I also noticed that after a memory reclaim, the sender/owner of a memory
region acquires RW and X permissions, even if these were not part of the original permissions when sending the memory region. This is due to definition of the variable 'memory_to_attributes' in the function ' ffa_memory_reclaim <
https://git.trustedfirmware.org/hafnium/hafnium.git/tree/src/ffa_memory.c#n2...
': uint32_t memory_to_attributes = MM_MODE_R | MM_MODE_W | MM_MODE_X; Down the call stack, the value of this variable is used to update the variable 'to_mode' in function 'ffa_retrieve_check_transition <
https://git.trustedfirmware.org/hafnium/hafnium.git/tree/src/ffa_memory.c#n6...
'. The value of variable 'to_mode' is later passed to 'ffa_region_group_identity_map' <
https://git.trustedfirmware.org/hafnium/hafnium.git/tree/src/ffa_memory.c#n1...
to update the owner's memory mapping.
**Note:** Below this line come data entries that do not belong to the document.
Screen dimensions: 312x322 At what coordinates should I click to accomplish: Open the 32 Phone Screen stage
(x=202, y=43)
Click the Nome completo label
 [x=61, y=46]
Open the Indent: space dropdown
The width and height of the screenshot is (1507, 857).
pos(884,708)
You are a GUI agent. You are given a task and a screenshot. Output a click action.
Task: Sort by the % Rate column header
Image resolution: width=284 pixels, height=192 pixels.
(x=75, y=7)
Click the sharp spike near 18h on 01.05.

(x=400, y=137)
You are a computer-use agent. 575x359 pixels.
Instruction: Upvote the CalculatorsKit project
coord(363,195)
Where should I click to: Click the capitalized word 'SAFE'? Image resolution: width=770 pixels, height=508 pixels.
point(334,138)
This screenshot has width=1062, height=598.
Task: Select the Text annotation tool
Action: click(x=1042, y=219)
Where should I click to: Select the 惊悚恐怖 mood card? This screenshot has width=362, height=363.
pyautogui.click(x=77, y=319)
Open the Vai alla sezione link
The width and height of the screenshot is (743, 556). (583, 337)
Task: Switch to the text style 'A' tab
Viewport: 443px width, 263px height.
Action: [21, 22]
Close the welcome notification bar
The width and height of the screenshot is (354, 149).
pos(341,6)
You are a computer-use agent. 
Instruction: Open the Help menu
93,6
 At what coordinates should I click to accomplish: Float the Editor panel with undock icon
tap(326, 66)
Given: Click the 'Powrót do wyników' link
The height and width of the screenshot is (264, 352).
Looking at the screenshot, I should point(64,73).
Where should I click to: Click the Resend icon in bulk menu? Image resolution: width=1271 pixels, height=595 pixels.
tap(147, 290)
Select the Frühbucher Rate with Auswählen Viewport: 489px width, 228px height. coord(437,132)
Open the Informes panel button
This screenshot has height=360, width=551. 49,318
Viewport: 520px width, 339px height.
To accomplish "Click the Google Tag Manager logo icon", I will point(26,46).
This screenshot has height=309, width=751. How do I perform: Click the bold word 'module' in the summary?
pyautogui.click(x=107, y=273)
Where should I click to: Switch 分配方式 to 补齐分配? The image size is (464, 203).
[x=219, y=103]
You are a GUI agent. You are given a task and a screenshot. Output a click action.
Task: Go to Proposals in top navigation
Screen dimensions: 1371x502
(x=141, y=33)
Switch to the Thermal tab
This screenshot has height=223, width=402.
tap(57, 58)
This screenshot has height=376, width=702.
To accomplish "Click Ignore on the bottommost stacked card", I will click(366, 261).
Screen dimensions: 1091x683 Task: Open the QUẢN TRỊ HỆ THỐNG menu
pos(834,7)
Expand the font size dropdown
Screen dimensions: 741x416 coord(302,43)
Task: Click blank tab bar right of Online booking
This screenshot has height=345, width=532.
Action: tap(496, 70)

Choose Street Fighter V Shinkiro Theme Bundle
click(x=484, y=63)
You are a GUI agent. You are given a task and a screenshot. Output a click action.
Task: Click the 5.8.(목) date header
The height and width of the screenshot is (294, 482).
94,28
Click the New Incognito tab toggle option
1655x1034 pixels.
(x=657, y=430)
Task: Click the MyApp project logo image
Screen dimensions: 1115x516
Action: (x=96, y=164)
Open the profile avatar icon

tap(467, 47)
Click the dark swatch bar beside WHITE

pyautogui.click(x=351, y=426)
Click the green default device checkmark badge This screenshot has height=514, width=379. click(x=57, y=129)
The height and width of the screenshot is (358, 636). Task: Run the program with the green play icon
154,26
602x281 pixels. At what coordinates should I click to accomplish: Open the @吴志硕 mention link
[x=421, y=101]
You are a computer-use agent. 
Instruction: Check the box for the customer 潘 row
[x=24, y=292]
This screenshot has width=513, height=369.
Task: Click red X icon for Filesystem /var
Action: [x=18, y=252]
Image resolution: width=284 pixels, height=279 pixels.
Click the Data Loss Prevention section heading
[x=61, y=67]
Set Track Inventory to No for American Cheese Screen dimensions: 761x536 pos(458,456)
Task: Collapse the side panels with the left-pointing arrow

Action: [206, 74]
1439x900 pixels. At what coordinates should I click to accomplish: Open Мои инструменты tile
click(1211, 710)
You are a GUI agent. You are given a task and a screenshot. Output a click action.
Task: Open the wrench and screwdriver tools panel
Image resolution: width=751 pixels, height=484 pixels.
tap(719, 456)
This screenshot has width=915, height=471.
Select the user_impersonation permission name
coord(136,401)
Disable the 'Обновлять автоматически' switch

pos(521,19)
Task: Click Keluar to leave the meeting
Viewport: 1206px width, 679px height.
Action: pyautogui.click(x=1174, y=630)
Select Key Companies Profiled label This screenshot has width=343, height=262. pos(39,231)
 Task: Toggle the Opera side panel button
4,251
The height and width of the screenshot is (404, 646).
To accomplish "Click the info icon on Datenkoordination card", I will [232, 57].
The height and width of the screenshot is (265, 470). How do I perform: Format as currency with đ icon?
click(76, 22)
My understanding is that the
sender's
memory mode should be reset to the mode it had prior to the original
memory
send operation, and that this is going to be a problem for memory management operations (even between between VMs and between SPs). I have seen this behavior on my set, however I would like to validate my
analysis.
*@Andrew Walbran qwandor@google.com would you be able to provide any comments on this?*
Our assumption, as above, is that the initial owner of a page starts with full access to it, and so this is what should be restored when it is reclaimed.
Please let me know if anyone has any comments/questions.